# DOCUMENT SEGMENT:
━━━
“Asset protection is alive and well” as professionals and wealthy families rush to lock out an increasingly uncertain outlook.
Whole sectors of the global economy are shut down right now. Investors have either buckled in for the wildest ride in our lifetime or they’ve pulled the rip cord for the foreseeable future.
Meanwhile, doctors and other medical professionals are working harder than ever. They aren’t necessarily making mistakes but their attention and decisions are stretched to the limit.
There’s a lot of liability in the air and not a lot of immediate upside to compensate anyone for the risk. And as economic desperation circulates, opportunistic lawsuits multiply.
But some businesses have more clients than they can handle. Rich people who recognize the way the wind is blowing are crowding into estate planning offices to protect what they have before things have the chance to get worse.
We’re holding a webinar on estate planning in the COVID era tomorrow afternoon. It focuses on the emergent medical necessities of locking down paperwork for your clients before the pandemic puts them at risk.
It’s on the level of legal triage, routing scarce resources (client attention and in some cases access around the quarantine wall) to the most essential tasks. We want to make sure your clients have at least the rudiments in place.
After that, of course, you’ll have the luxury to use this moment to reflect, rethink and refine your relationships. Of course the challenge there is having the right players on your extended team, and that’s where things are getting tight.
The estate planners have more business than they can handle right now. It makes sense. Older people have amassed more significant wealth and they’re also at much higher risk as the virus rips through the world.
If they don’t have end-of-life plans in place now, they need them NOW. And just like the hospitals straining to cope with the usual load as well as COVID patients, they’re competing for limited legal support.
Steve Oshins, one of the most prominent players in the Nevada trust scene, tells us his office is slammed.
“Asset protection is alive and well when people are scared,” he explains. “Business as usual. Rich people are still rich and the $2 million to $10 million people are more scared of losing assets,”
It makes sense. There’s an election coming and wealth tax proposals are getting more traction than they have in generations. The rich are in a precarious situation.
And with stocks still down 15% YTD, now is the time to move assets out of the personal liability shadow into a trust where they can rebound on their own terms.
If lifetime transfer limits were a problem, temporarily distressed valuations allow bigger gifts and ultimately bigger trusts once the world recovers.
Investors love to buy low and sell high. A newly funded trust is effectively “buying” at a deep discount. Naturally, we all hope the assets will return to their former book value . . . but at that point, they’ll be in the trust, which gains the benefit of their recovery.
Furthermore, if more advanced techniques are in play to smooth the impact of declining asset prices and overcome those transfer limits, interest rates will realistically never get much lower.
━━━
# DATA FOR ANALYSIS:
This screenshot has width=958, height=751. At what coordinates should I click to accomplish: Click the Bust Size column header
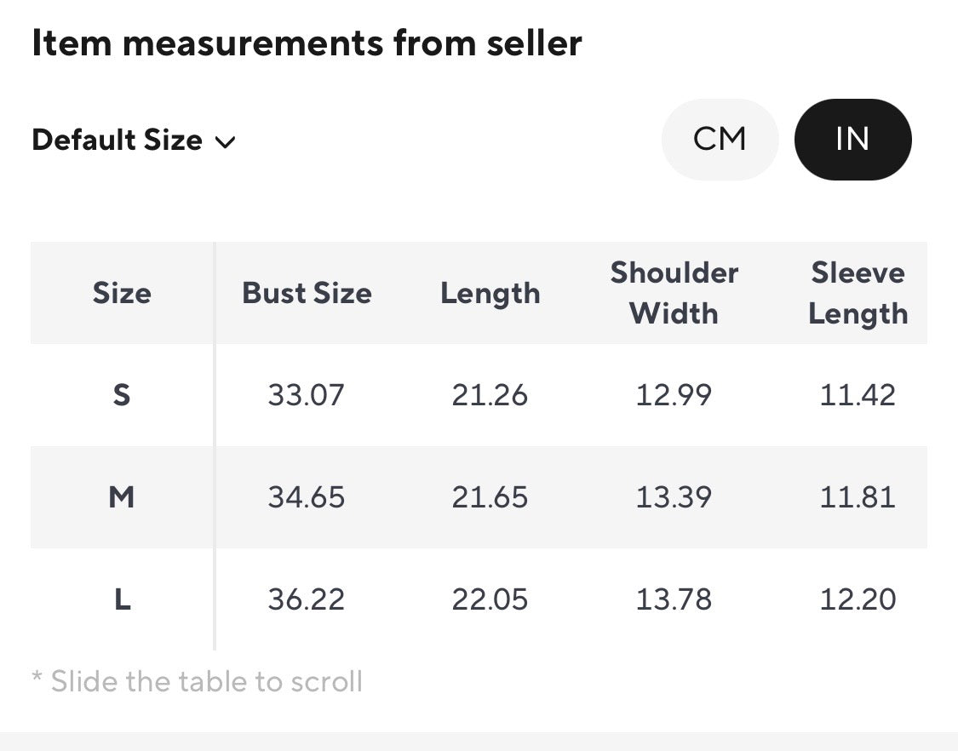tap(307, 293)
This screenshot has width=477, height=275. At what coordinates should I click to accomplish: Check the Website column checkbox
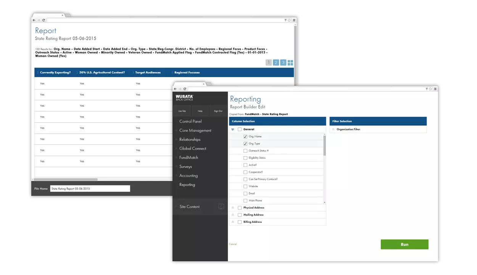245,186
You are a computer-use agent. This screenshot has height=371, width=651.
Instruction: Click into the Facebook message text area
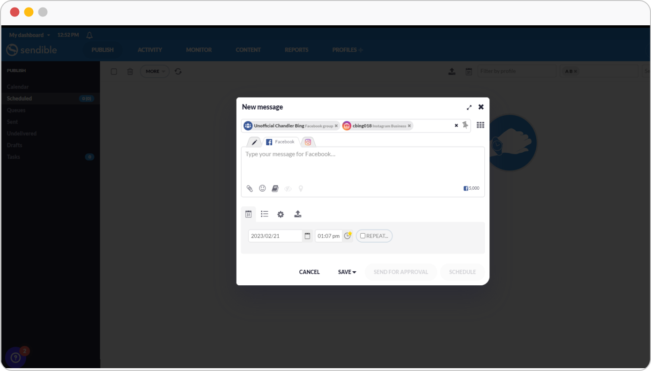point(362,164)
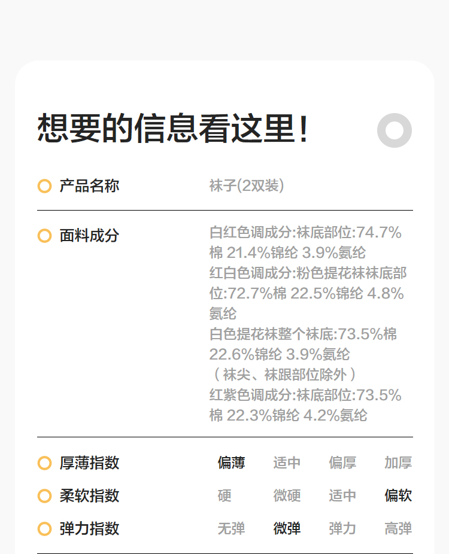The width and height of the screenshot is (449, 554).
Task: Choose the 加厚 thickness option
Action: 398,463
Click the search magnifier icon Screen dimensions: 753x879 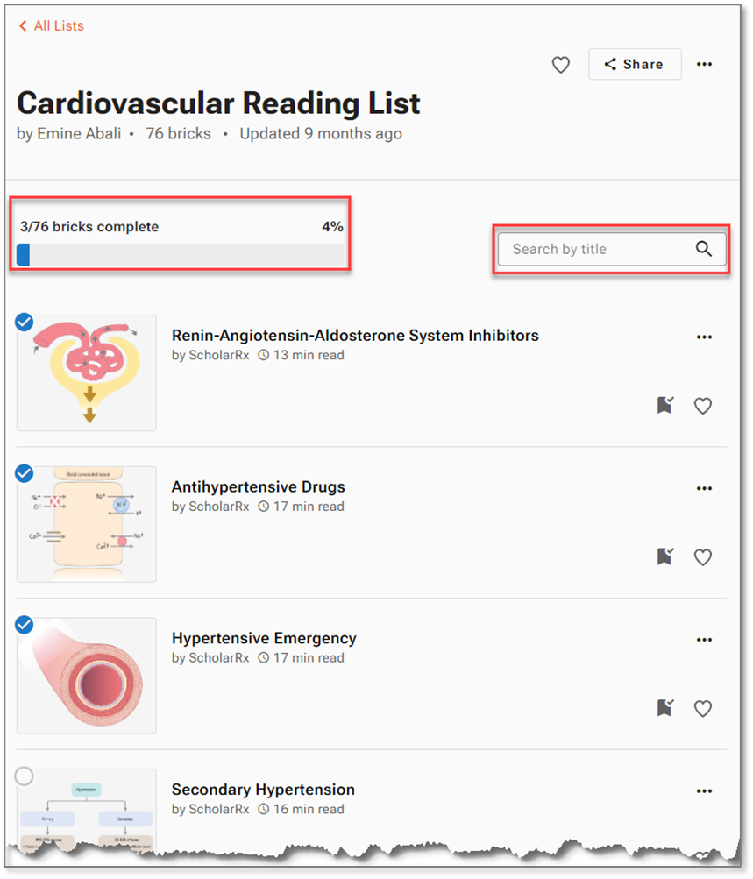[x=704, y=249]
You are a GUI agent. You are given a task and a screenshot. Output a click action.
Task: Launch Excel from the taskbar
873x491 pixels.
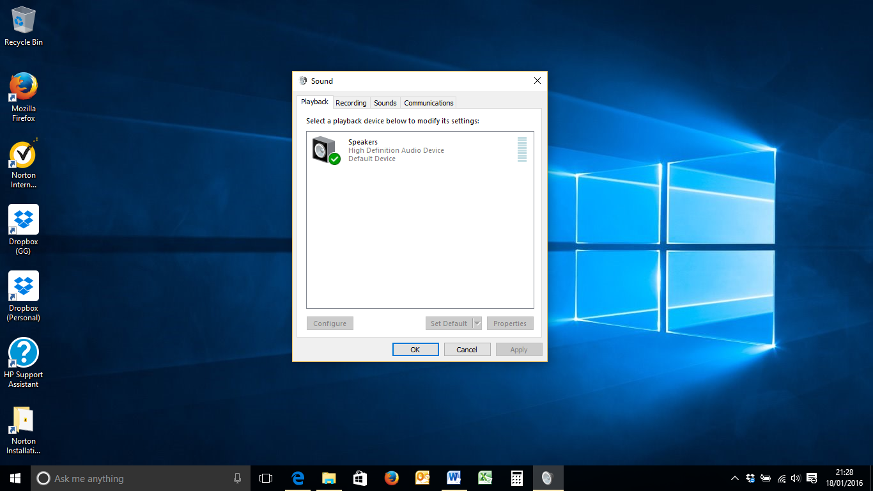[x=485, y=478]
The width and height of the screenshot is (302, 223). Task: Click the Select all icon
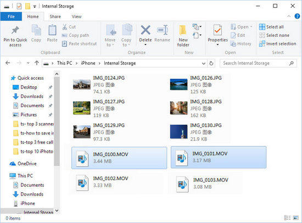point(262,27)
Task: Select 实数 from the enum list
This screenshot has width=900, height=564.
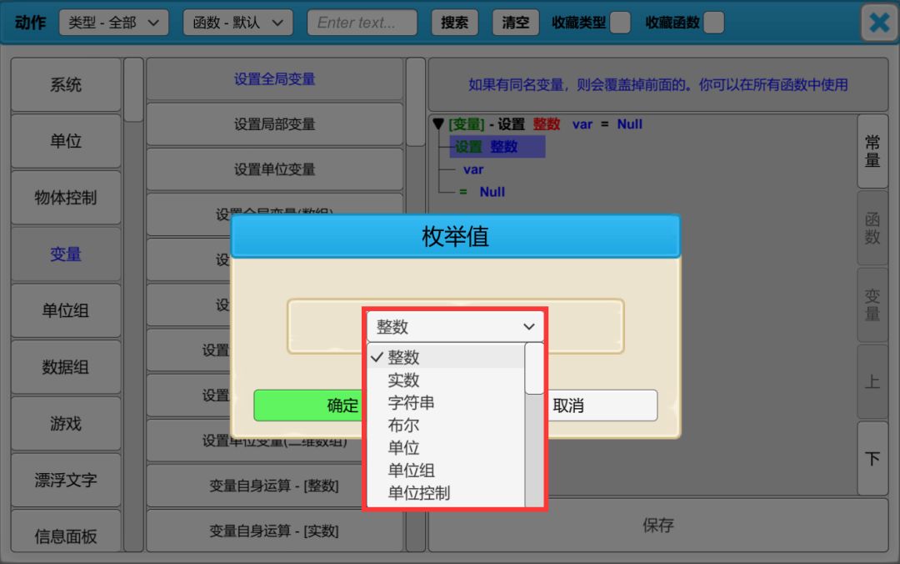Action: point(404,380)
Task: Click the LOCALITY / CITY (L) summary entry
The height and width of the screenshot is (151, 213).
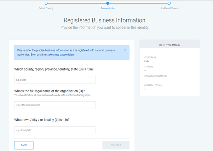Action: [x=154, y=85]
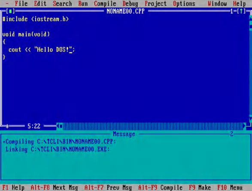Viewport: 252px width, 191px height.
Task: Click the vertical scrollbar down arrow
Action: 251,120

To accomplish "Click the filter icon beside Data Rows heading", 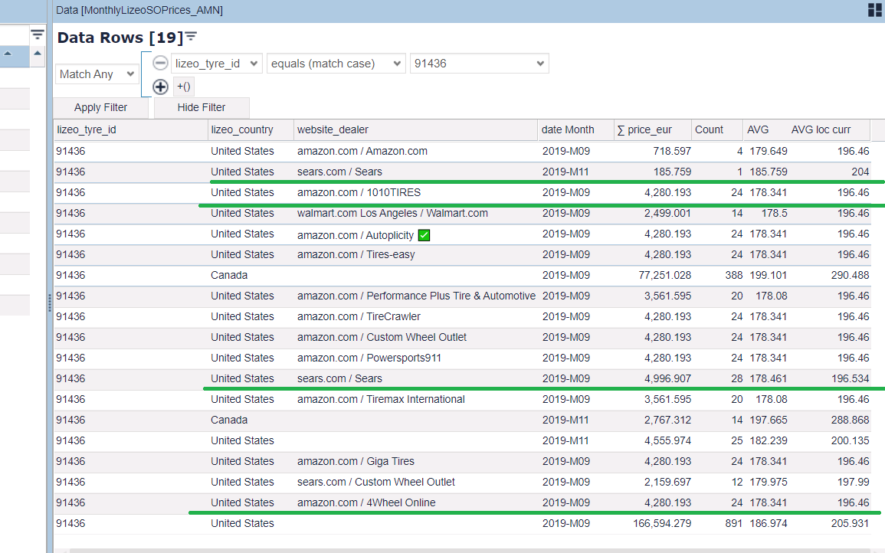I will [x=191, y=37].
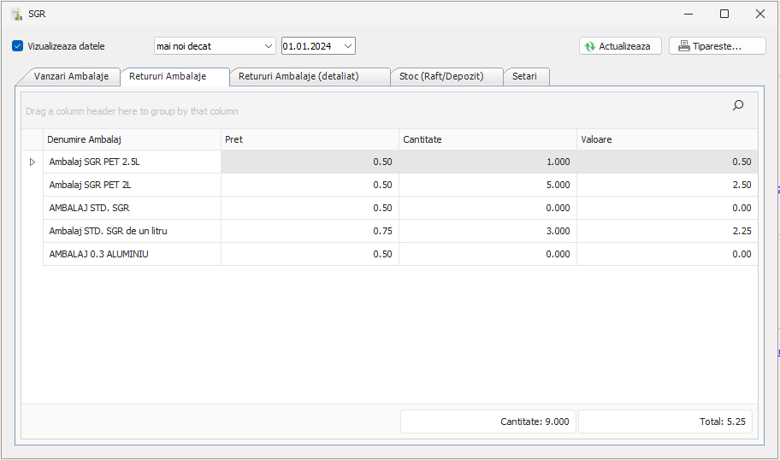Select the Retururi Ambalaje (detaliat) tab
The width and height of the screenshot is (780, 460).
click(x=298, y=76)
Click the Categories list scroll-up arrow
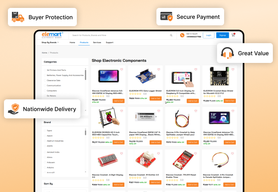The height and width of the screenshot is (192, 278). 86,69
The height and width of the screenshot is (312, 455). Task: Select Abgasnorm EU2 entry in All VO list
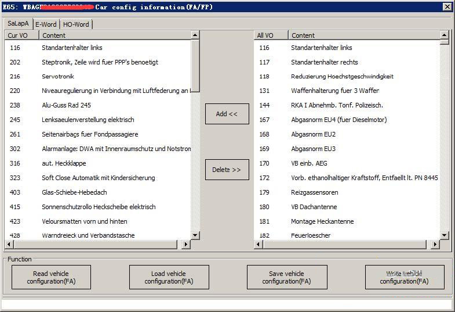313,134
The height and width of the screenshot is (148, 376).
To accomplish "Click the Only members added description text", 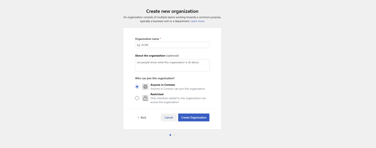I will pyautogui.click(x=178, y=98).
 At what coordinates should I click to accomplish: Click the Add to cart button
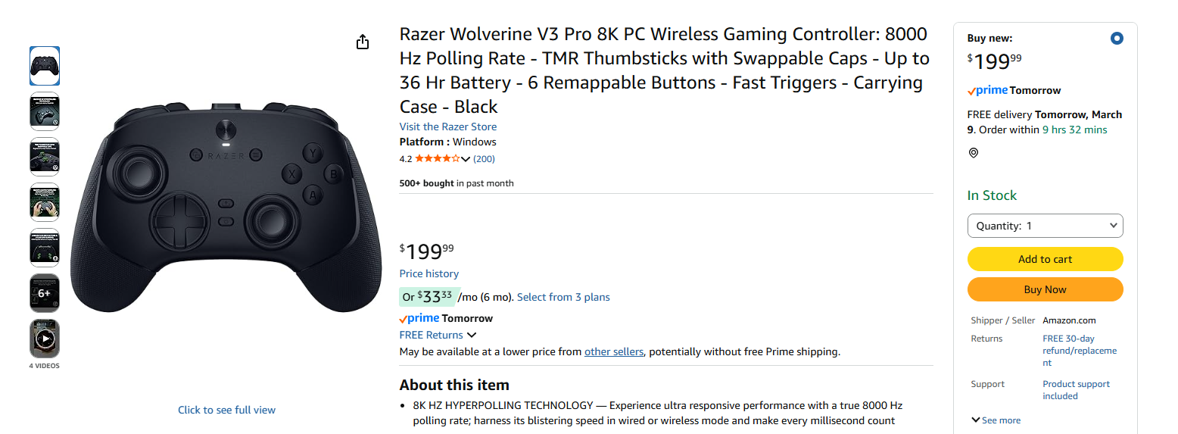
━━━
# LIST OF TASKS:
1. From the asset protection text, quote the part that opens with the words containing "But some businesses" and closes with "them at risk.".
2. In the asset protection text, list the three verbs naming what readers will have the luxury to do with their relationships after the immediate work is done.

# TASK-BY-TASK RESULTS:
1.
But some businesses have more clients than they can handle. Rich people who recognize the way the wind is blowing are crowding into estate planning offices to protect what they have before things have the chance to get worse.
We’re holding a webinar on estate planning in the COVID era tomorrow afternoon. It focuses on the emergent medical necessities of locking down paperwork for your clients before the pandemic puts them at risk.

2. reflect, rethink, refine